As part of that closure, the state became required to construct a housing option for displaced veterans under a provision of the McKinney-Vento Act, according to Craig Maraschky, executive director of the Aurora Housing Authority.

And while a portion of that provision was fulfilled with the construction of the Colorado State Veterans Home on Quentin Street, the permanent housing development for younger veterans was never brought to fruition, according to Maraschky.

“(The state) was supposed to make a nursing home and some form of housing for homeless veterans,” he said. “The nursing home got built and … the housing for homeless veterans was never constructed. So, about nine years ago, we in the city began a quest to essentially fulfill that promise that was made.”

Attempts to convince the state to pursue the project, or allow another developer to step in, were unsuccessful in the ensuing decade, Maraschky said. But that changed during last year’s legislative session when former Aurora state Reps. Su Ryden and JoAnn Windholz helped pass a bill that called for the construction of a housing facility at the north Aurora plot.

That measure catapulted the project forward, but eventually away from Aurora as the contract wound up with the Colorado Coalition for the Homeless. That irked Mayor Steve Hogan, who has worked on the project plans for more than a decade.

“The state didn’t do anything forever until we literally had to get the Legislature to push them,” Hogan said. “It’s a larger frustration than just the fact that the Housing Authority didn’t get the bid — it goes beyond that.”
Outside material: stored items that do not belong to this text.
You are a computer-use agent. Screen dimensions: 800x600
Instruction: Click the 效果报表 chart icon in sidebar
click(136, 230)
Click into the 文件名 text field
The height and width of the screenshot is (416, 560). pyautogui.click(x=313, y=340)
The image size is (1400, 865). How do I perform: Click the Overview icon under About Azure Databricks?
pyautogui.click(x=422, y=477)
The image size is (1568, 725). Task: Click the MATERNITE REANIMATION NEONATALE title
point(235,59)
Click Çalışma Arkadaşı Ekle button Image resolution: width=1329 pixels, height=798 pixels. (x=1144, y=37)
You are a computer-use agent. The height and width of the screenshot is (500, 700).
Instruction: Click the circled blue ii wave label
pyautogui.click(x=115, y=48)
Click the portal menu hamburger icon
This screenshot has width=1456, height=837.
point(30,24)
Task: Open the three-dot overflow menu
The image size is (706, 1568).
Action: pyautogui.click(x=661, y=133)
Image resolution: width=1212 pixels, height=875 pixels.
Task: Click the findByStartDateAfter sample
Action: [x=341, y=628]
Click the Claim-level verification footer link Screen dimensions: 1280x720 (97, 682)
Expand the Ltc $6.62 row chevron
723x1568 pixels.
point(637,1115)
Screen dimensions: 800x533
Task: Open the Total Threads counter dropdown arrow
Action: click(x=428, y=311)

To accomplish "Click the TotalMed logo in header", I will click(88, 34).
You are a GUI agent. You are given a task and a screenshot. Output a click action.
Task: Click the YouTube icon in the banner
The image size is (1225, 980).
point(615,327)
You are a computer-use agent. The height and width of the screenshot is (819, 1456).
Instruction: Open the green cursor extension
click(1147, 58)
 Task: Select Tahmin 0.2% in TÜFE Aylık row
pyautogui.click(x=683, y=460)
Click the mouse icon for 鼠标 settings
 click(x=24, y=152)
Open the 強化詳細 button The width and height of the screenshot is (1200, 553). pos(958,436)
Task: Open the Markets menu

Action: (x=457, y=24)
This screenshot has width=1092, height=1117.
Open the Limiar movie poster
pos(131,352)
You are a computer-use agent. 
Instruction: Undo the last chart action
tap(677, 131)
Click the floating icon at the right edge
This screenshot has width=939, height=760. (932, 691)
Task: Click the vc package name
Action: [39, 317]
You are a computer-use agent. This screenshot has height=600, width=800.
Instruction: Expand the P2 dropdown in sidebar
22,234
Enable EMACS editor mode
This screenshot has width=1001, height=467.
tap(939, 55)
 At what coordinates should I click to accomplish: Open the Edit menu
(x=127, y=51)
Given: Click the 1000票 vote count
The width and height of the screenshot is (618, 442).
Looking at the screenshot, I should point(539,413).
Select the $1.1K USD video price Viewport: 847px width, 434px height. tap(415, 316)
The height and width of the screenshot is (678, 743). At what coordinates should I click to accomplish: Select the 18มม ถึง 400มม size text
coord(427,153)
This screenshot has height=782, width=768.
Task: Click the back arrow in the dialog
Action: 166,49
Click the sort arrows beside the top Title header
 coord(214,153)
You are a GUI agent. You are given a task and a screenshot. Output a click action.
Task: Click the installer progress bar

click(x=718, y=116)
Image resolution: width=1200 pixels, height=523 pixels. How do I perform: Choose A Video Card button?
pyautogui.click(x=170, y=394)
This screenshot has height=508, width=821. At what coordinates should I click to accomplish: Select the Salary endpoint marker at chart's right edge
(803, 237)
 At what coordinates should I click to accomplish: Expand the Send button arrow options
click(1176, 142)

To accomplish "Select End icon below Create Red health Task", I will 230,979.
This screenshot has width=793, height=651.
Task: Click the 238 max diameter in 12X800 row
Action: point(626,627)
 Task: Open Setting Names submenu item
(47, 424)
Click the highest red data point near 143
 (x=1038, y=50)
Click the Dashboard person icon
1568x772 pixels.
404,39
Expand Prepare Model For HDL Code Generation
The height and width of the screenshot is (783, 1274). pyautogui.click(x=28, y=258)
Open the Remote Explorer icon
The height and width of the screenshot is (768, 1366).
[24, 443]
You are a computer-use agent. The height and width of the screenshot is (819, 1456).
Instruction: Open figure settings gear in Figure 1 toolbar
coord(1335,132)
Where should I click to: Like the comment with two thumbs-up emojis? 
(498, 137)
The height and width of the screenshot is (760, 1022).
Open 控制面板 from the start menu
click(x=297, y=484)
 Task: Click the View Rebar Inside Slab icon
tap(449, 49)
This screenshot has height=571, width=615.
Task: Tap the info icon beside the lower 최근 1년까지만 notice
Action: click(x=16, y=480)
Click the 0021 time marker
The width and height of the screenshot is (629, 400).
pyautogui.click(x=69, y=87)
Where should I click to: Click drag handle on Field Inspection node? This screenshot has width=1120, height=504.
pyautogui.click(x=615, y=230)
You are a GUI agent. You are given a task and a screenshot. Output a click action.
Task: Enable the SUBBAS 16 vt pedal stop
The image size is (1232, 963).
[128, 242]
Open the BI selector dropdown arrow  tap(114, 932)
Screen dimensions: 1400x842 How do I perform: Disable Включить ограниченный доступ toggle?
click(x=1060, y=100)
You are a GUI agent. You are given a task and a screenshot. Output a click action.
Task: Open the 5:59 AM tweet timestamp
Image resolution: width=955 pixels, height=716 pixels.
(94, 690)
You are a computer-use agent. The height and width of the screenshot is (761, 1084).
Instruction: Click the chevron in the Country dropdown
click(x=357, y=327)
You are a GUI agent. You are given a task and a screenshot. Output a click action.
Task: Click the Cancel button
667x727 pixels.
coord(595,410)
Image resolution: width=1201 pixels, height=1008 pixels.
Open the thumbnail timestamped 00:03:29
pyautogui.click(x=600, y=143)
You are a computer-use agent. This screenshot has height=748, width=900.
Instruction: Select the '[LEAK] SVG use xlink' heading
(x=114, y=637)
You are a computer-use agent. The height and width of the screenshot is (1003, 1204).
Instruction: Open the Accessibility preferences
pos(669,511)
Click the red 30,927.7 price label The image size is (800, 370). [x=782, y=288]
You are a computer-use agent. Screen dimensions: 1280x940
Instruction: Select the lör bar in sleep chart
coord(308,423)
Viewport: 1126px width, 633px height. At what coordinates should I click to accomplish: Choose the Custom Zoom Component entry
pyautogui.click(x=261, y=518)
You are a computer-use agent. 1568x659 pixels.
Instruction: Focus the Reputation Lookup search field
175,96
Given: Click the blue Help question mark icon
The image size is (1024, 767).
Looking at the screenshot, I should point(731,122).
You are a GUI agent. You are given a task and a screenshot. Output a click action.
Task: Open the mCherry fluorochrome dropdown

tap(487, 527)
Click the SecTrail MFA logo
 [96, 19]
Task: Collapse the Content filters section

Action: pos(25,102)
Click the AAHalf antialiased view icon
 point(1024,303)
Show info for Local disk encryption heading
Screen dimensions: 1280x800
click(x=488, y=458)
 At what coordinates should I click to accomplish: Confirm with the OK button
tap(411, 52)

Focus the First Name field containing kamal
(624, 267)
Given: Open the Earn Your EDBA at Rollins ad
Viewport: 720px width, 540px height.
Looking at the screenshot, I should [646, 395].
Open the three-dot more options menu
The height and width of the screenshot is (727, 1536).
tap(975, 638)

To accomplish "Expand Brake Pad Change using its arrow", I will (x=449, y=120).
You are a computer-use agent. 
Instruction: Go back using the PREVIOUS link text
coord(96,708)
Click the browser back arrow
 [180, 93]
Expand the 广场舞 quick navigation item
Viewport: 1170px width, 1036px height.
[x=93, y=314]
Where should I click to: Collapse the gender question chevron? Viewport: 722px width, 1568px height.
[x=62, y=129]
Maraschky said the Housing Authority is already working on an appeal to DHS’s decision. The appeal must be filed with DHS by March 15, which is seven working days after DHS rendered its original decision. The Department will make a decision on an appeal within seven business days of receiving one, according to DHS spokeswoman Elizabeth Owens.

Owens said DHS had not received a formal appeal as of about midday March 14.

Maraschky said the Housing Authority’s bid called for an $8.6 million project with 30 units.

We’re hopeful we’re still going to be the one (to develop the site),” Maraschky said.

The Colorado Coalition for the Homeless proposed a development with 60 units in its initial bid, according to Cathy Alderman, spokesperson for the Colorado Coalition for the Homeless. Alderman said the organization maintains nearly 20 affordable housing developments with about 1,900 units across the state.

Hogan said he supports Maraschky’s decision to appeal.

“There wouldn’t even have been an RFP to respond to if we hadn’t done all the work so, I’m glad the Housing Authority is appealing and I think they have good technical grounds upon which to appeal,” he said.

City Councilwoman Barb Cleland, who has also worked on the veterans project for several years, echoed Hogan’s ire.

“It’s just very frustrating because (the Colorado Coalition for the Homeless) have not been around working on this like the Housing Authority has been,” she said.

Despite the inimical result from DHS, Hogan said more housing for local veterans, regardless of which entity eventually constructs the facility, serves as a silver lining.

“If there’s any good news in this it’s that there will be something built and it will help to house homeless veterans, and that’s great,” Hogan said. “I just wish it were being done in a different way.”